CENTRAL BANK’S MONEY ACCOUNTING FOR 10% OF THE BANKS’ LIABILITIES
The Central Bank of Russia’s greater lending to the bank sector in recent years attracted many experts’ attention: some of them point to convenience and efficiency of transactions on the public market; others apprehend that the quality of security under these transactions will deteriorate and credit institutions’ reliance on the Central Bank will increase.
Source: Bank of Russia
For instance, Fitch Ratings global rating agency regards it as a threat that “the Central Bank undertakes all the economic risks and banks restrict the range of potential borrowers”.

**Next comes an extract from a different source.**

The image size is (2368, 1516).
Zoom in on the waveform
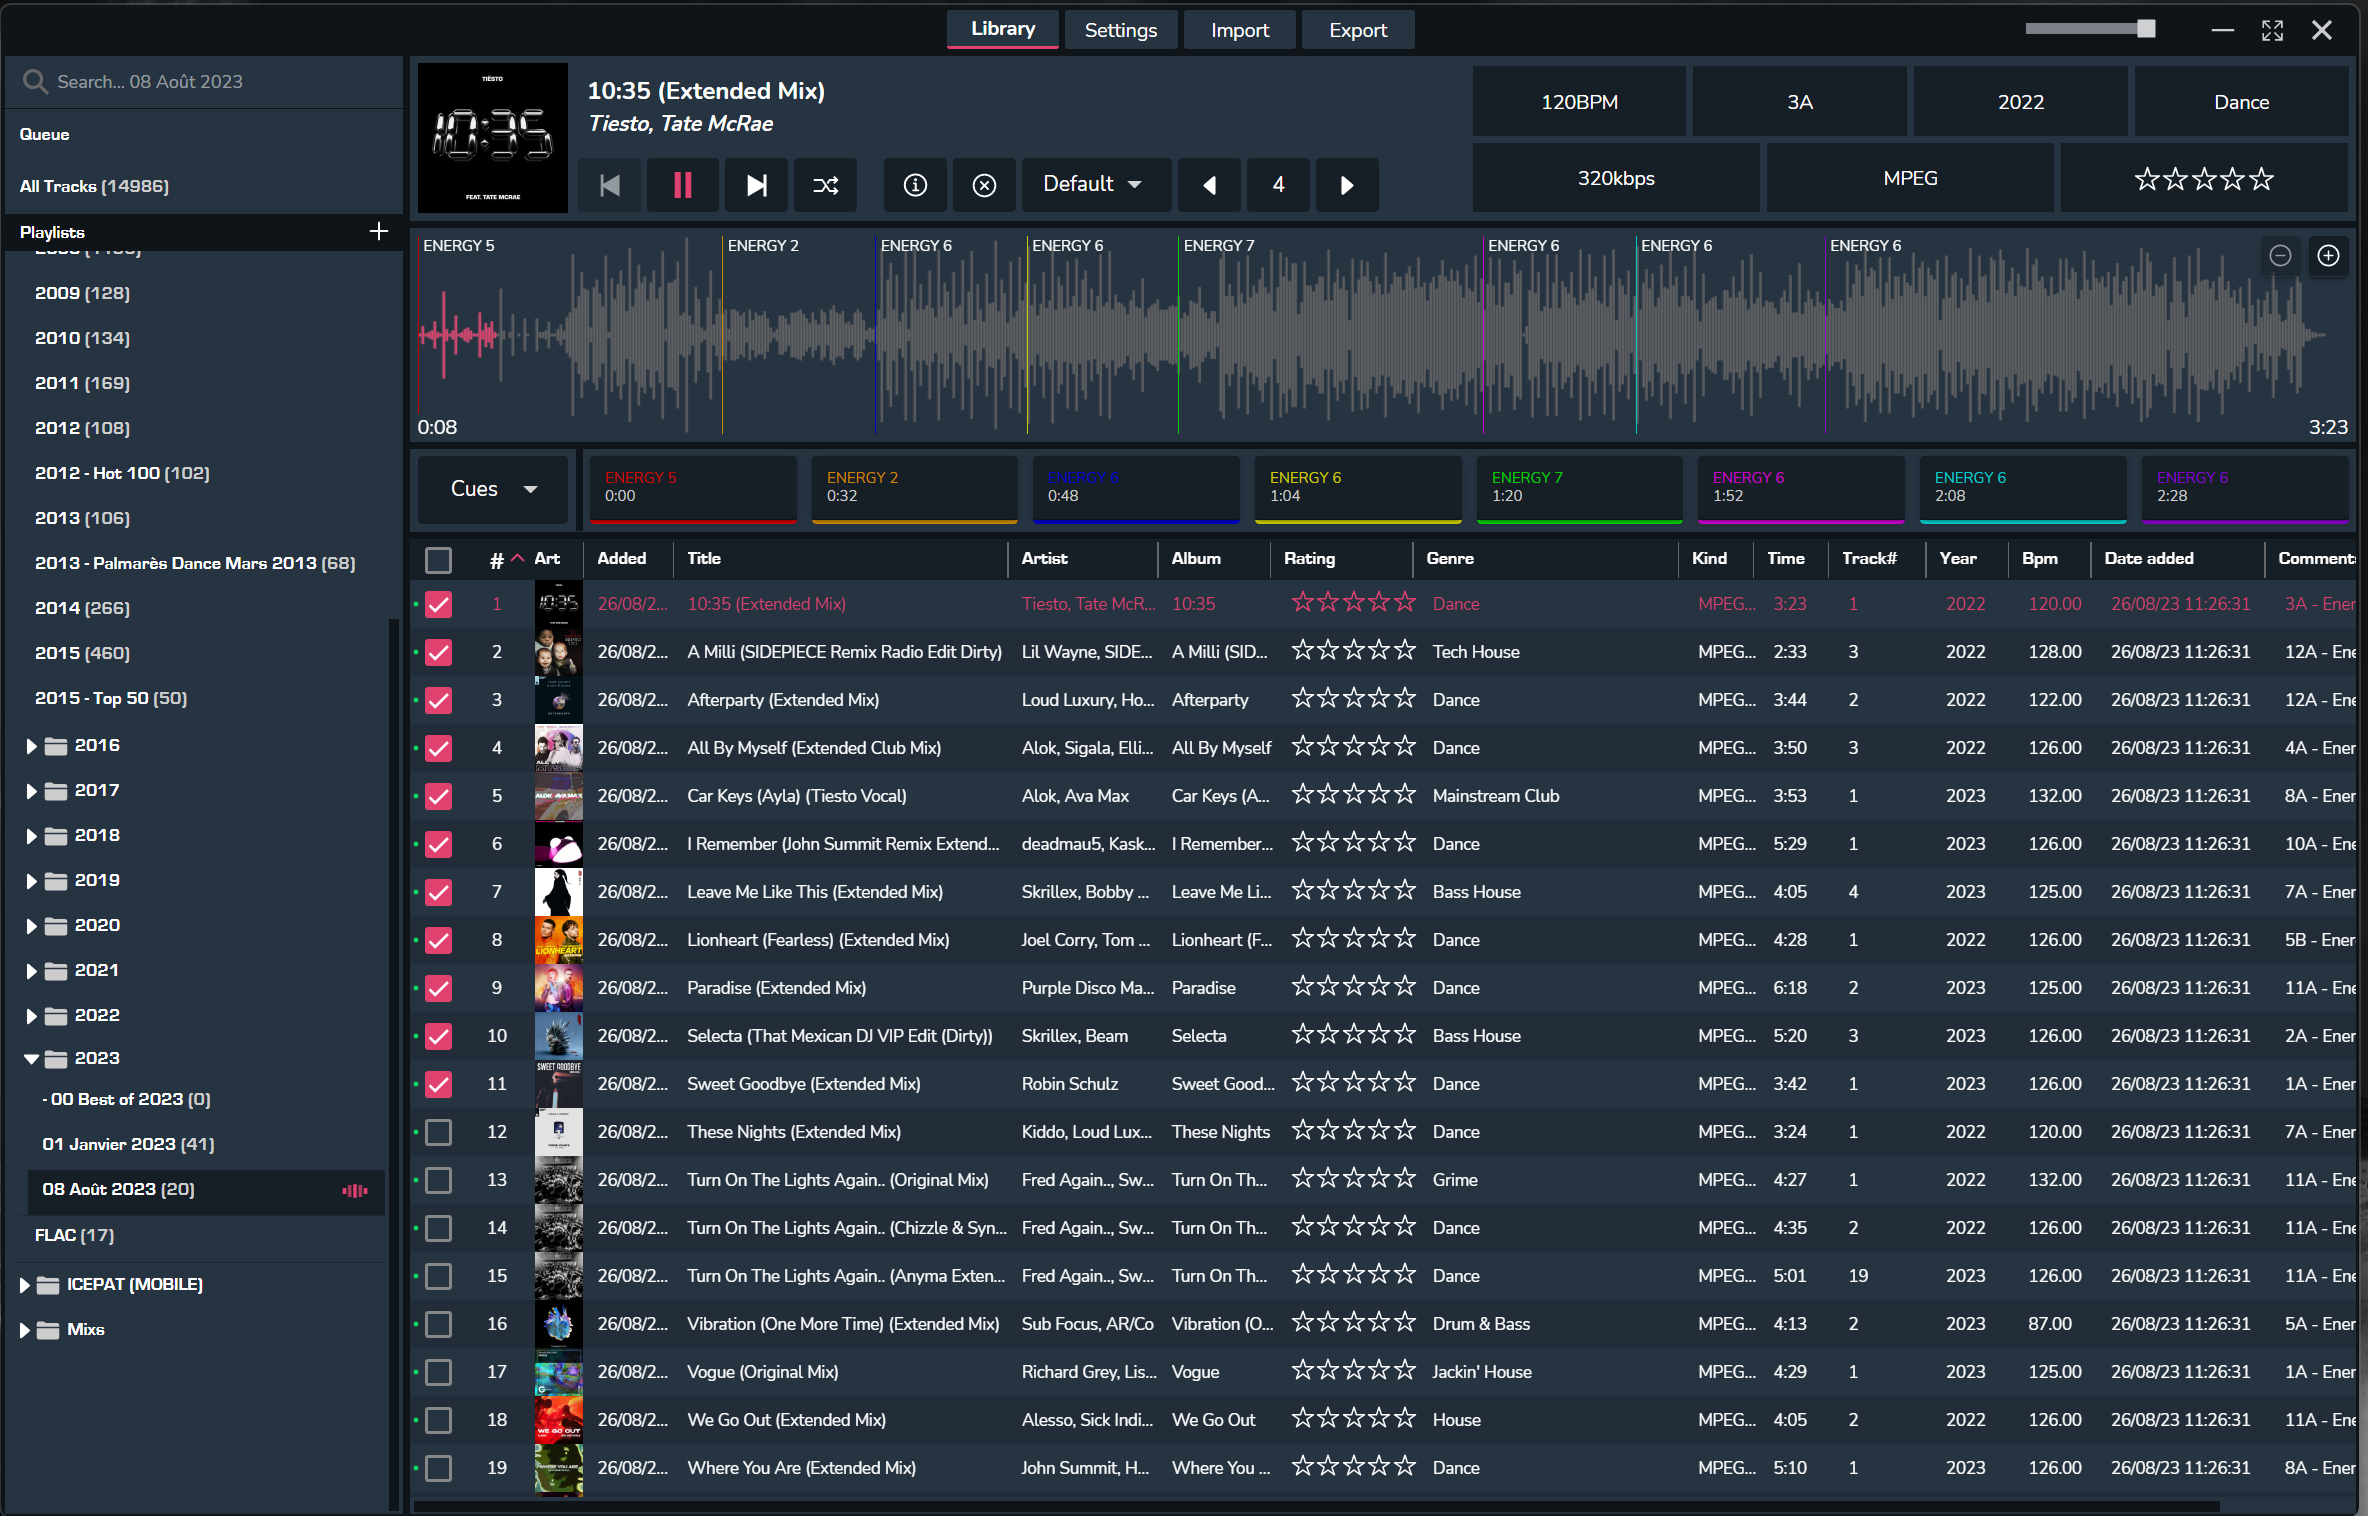2328,256
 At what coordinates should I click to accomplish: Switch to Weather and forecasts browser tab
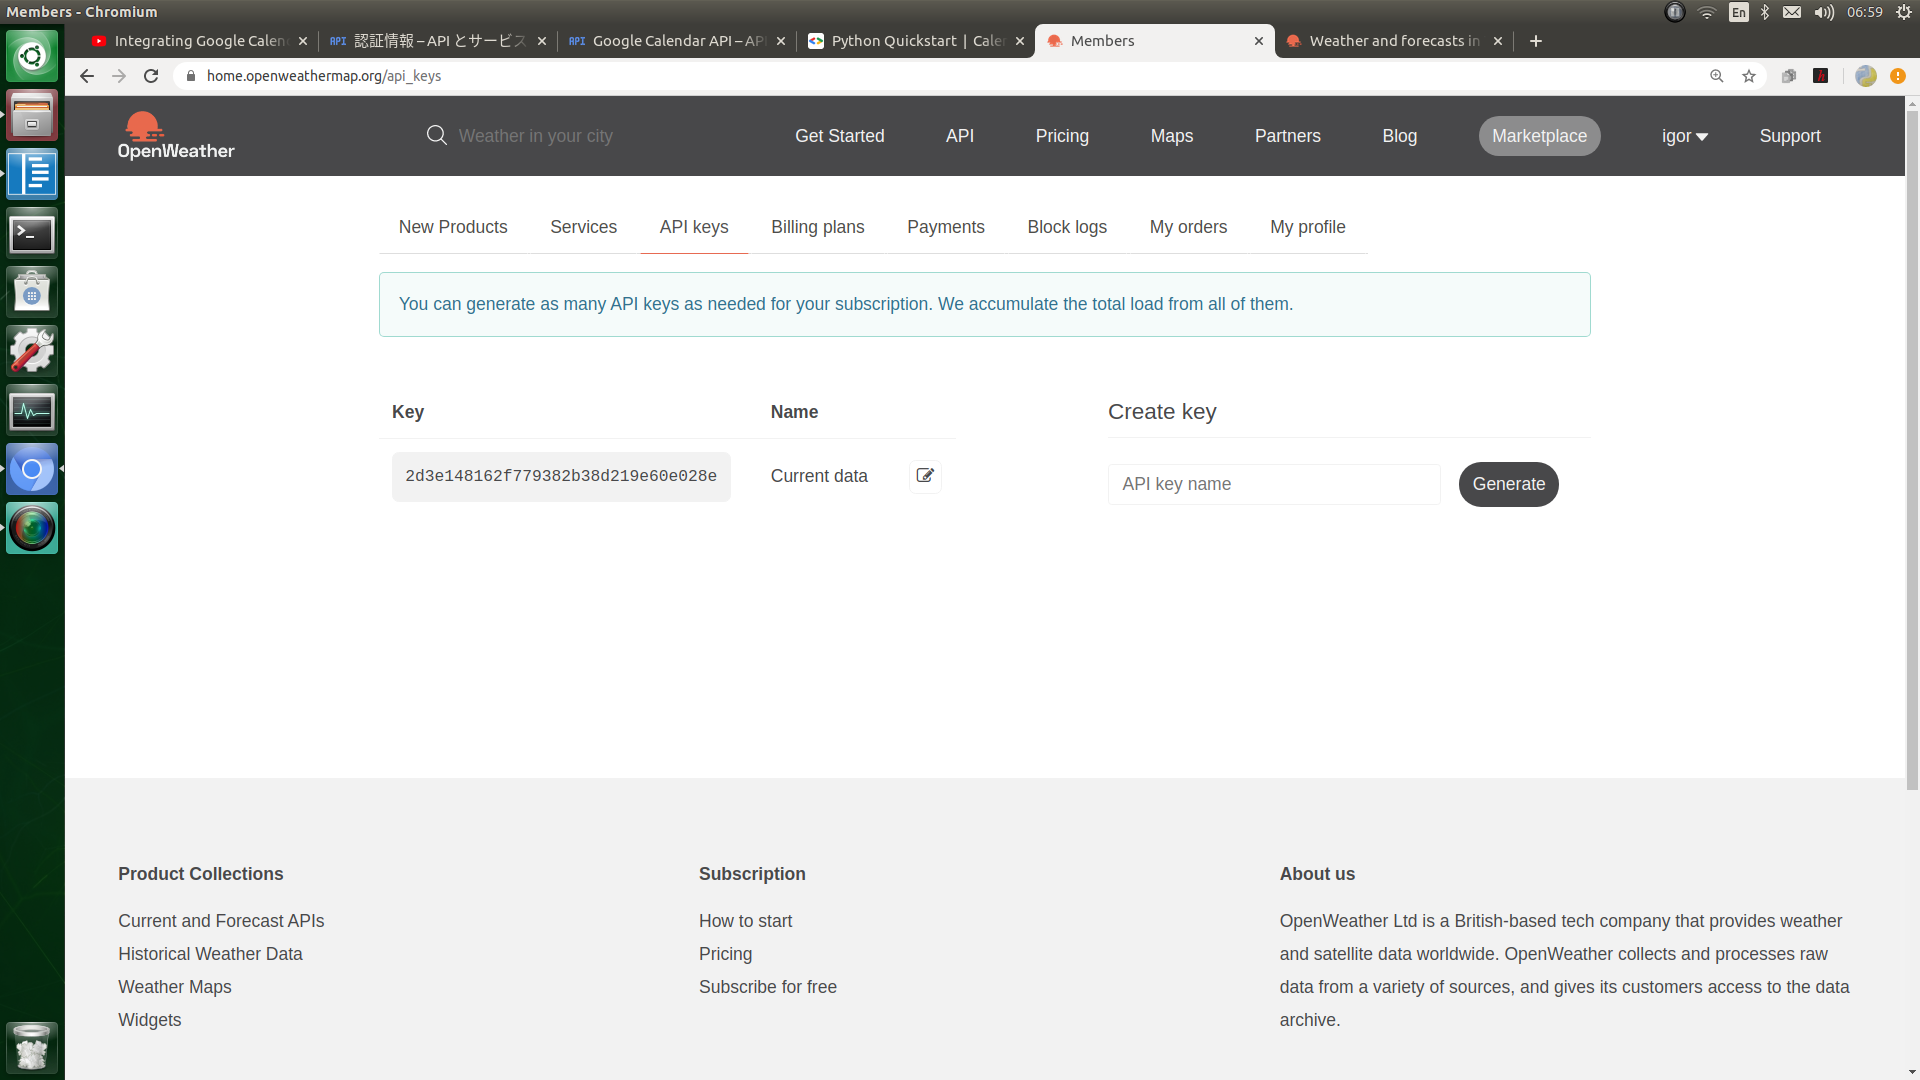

The Central Bank’s lending to the bank system itself does not seem to trigger concern. Let’s recall that support to the stable operation of the banking system is among the Bank of Russia’s objectives, and consequently, any steps aimed at fulfillment of this objective seem quite justified. At the same time, the growing pool of money the Bank of Russia provides to credit institutions arouses the experts’ concern. The resulting reduction in the share of deposits in banks’ liabilities, caused by a series of external and internal adverse factors, restrains bank lending to the real economy.
Source: Bank of Russia
Obviously, in this environment the Central Bank is consciously using the tools to regulate liquidity in the banking sector, thus expanding the applicability of the public market transactions; after all, the “successful” examples of large-scale funding of lending agencies were quite numerous in recent years.
Source: Bank of Russia
However, it should be understood that the efforts taken produce short-term impact on financial market only and are not conducive to economic growth. The Bank of Russia has recently functioned as the lender of last resort (which, undoubtedly, supports the market and averts larger-scale crisis developments), focusing on achieving the inflation target. However, the Central Bank’s backup discourages the banks from supporting the financial services market at a level that may drive the real economic growth.
However, if strategic goals and the corresponding objectives are not revised, the state of the Russian financial system will depend on how efficiently the Central Bank will respond to the existing market trends.